Avrupa karmaşa içinde. Ve bize, güvenliğimiz, kültürümüz, işlerimiz, özgürlüklerimiz, konforumuz, geleceğimiz için korku duymamız söyleniyor. Bize alternatif olmadığını söylüyorlar: İş güvenliğini kaybedebileceğimizden, maaşlarımızın azalabileceğinden ve çalışma saatlerinin uzayabileceğinden, mahallelerimizin, kentlerimizin ve ülkelerimizin, işaret edilen düşmanlardan, yani göçmenlerden, yoksullardan, kültürel, dinsel ve etnik olarak farklı olanlardan korunan etrafı telle çevrili kamplara dönüşebileceğinden dem vuruyorlar.

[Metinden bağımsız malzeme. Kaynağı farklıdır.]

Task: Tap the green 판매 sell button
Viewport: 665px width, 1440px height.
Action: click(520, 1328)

Farklı geçmişlerden gelen, birçok dinsel ve kültürel yapıya mensup olan, birçok sınır ötesi bağlantısı bulunan milyonlarca insanın yaşadığı bir Avrupa’nın önündeki yol bu mu? Bu Avrupa’da sınırları kapatmanın, içerdeki iyilerle kötüler oyununu oynamanın, etnik ve kültürel saflığı savunmanın, yabancı olan her şeyi şeytanlaştırmanın hiçbir mantığı yok.

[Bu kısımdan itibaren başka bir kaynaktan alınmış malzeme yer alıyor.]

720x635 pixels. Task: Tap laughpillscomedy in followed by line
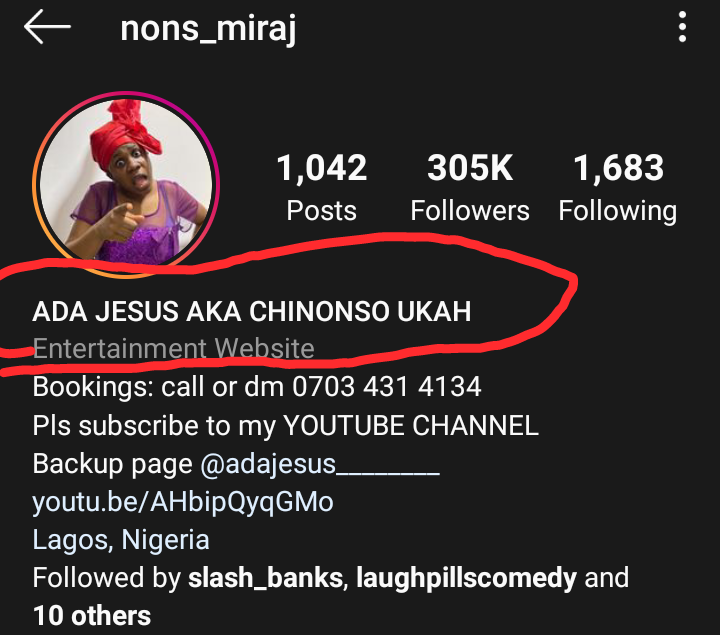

‘Homojen Avrupa’ kötü bir kurgu
Bugün kamusal alanı etkisi altına alan yabancı düşmanı söylem, dikkatleri acil meselelerden başka yöne kaydırıyor. Bugünün acil meselesi, ekonomik ve sosyal tehlikeyle belirsizliği, yeni fikir ve pratiklerle aşmak, artan sosyal ve kültürel karışıklığın ortasında birlikte yaşamanın yeni yollarını bulmak. Bizler, bir grup endişe duyan vatandaş olarak, Avrupa’nın kanaat önderlerini ve liderlerini sorumluluk sergilemeye çağırıyoruz. Korku siyasetinin yerini umut siyasetine bırakmasını talep ediyoruz. Aksi takdirde Avrupa kendisini yine, nefret ve husumetin damgasını vurduğu uzun bir karanlık döneme sürüklenmiş bulabilir. Geçmişin de gösterdiği gibi bu, geri dönüşün zor olduğu ve dostların düşman haline geldiği, tahayyül edilemez canavarlıklara gebe bir süreç olur. Geri dönüşsüz noktaya çok yakınız. Bu manifesto işte bu aciliyet hissiyatıyla yazılıyor. Avrupa’da yaşayan, bugününden ve geleceğinden endişe duyan herkesi, 21. asra yaraşan kapsayıcı bir politikayı hayal edip uygulamak konusunda bize katılmaya çağırıyoruz. Avrupa’da yeni bir kapsayıcı politika en az dört temel ilkeyi kucaklayıp inşa etmeli:

Avrupa’nın özü olarak çeşitlilik: Otantik ve katışıksız, kültürel açıdan homojen bir Avrupa vizyonu kurgudan ibaret, fakat güçlü ve tehlikeli bir kurgu bu. Avrupa’nın en büyük başarılarının daima dünyanın yaratıcı enerjilerinden, farklı kökenlere ve karmaşık özgeçmişlere sahip insanların olumlu temasından, cinsiyetlere, ırklara, cinsel, dinsel, kültürel farklılıklara ve tercihlere saygıdan kaynaklandığını unutmayalım ve kabul edelim. Belirsiz ve çalkantılı bir geleceği karşılamak için canlandırılması gereken, Avrupa’nın sözüm ona üstünlüğe, kapanmaya ve kuşkuya dayalı karanlık mirası değil, işte bu açıklık ve kapsayıcılık geleneğidir.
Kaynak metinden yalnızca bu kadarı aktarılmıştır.